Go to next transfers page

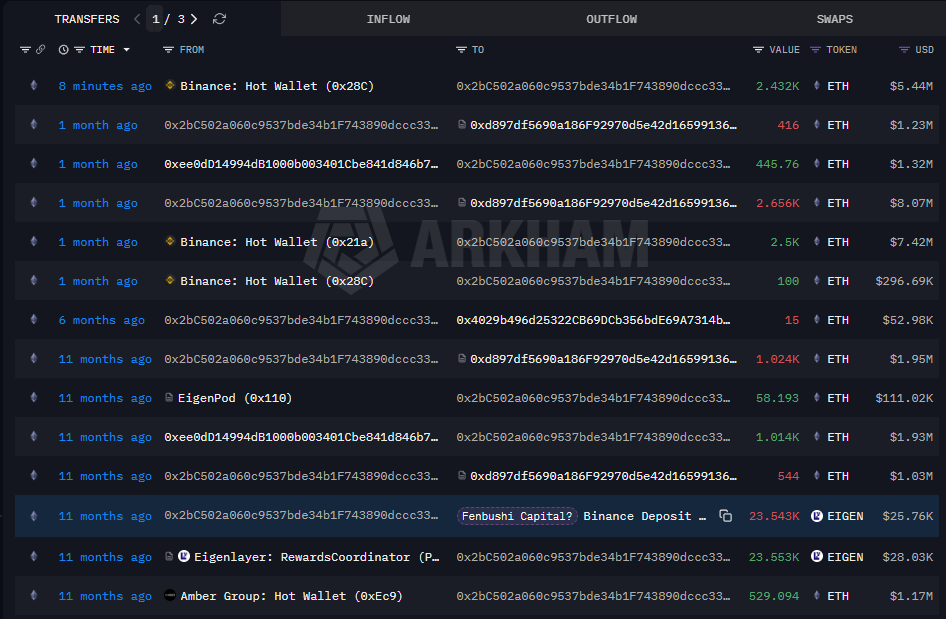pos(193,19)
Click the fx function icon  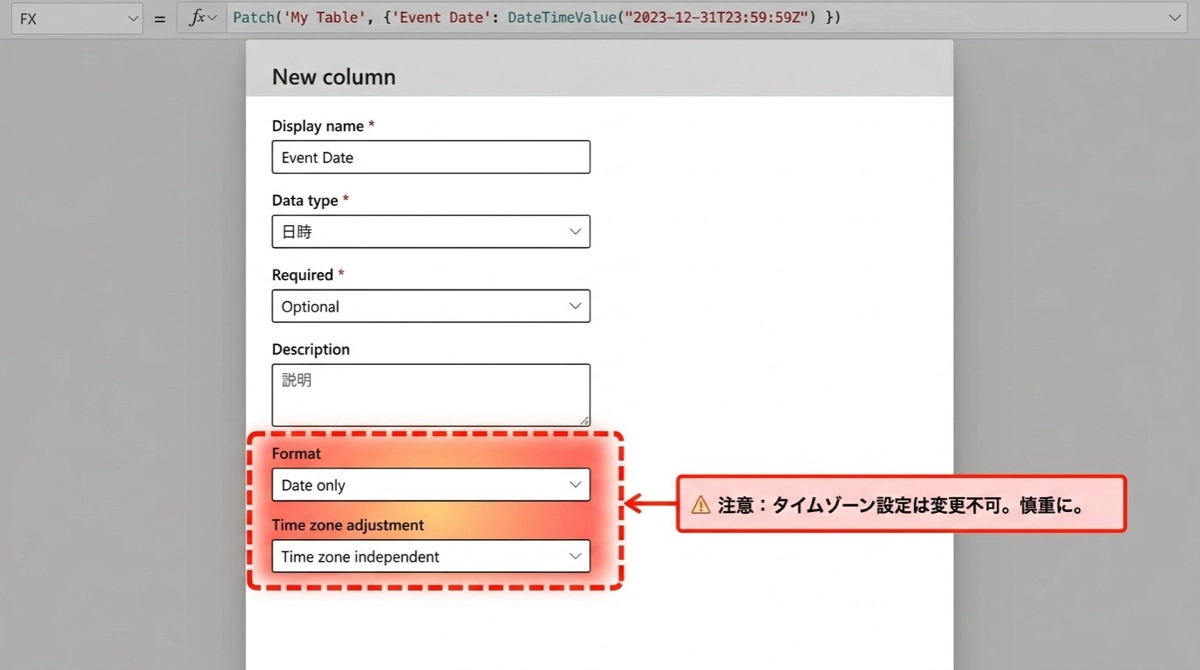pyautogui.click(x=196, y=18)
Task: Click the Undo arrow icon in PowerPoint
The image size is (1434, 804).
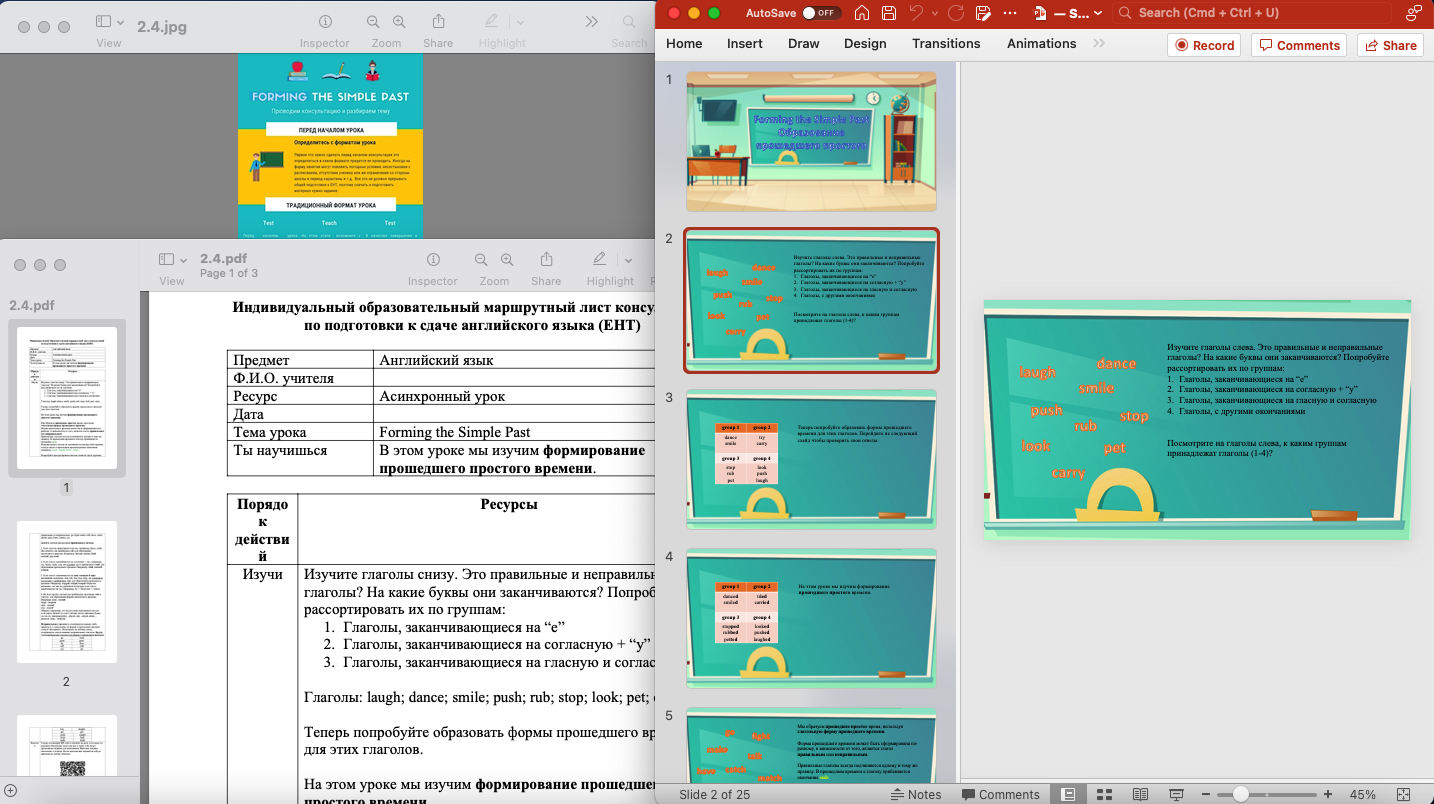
________________________
#### Problem details:
Rewrite the lines starting at the one containing "Task: Click the Undo arrow icon in PowerPoint" and ending at the end of the material, with "Undo" swapped for "Redo" and nothing else altered. Omit the pictures.

#### Expected answer:
Task: Click the Redo arrow icon in PowerPoint
The image size is (1434, 804).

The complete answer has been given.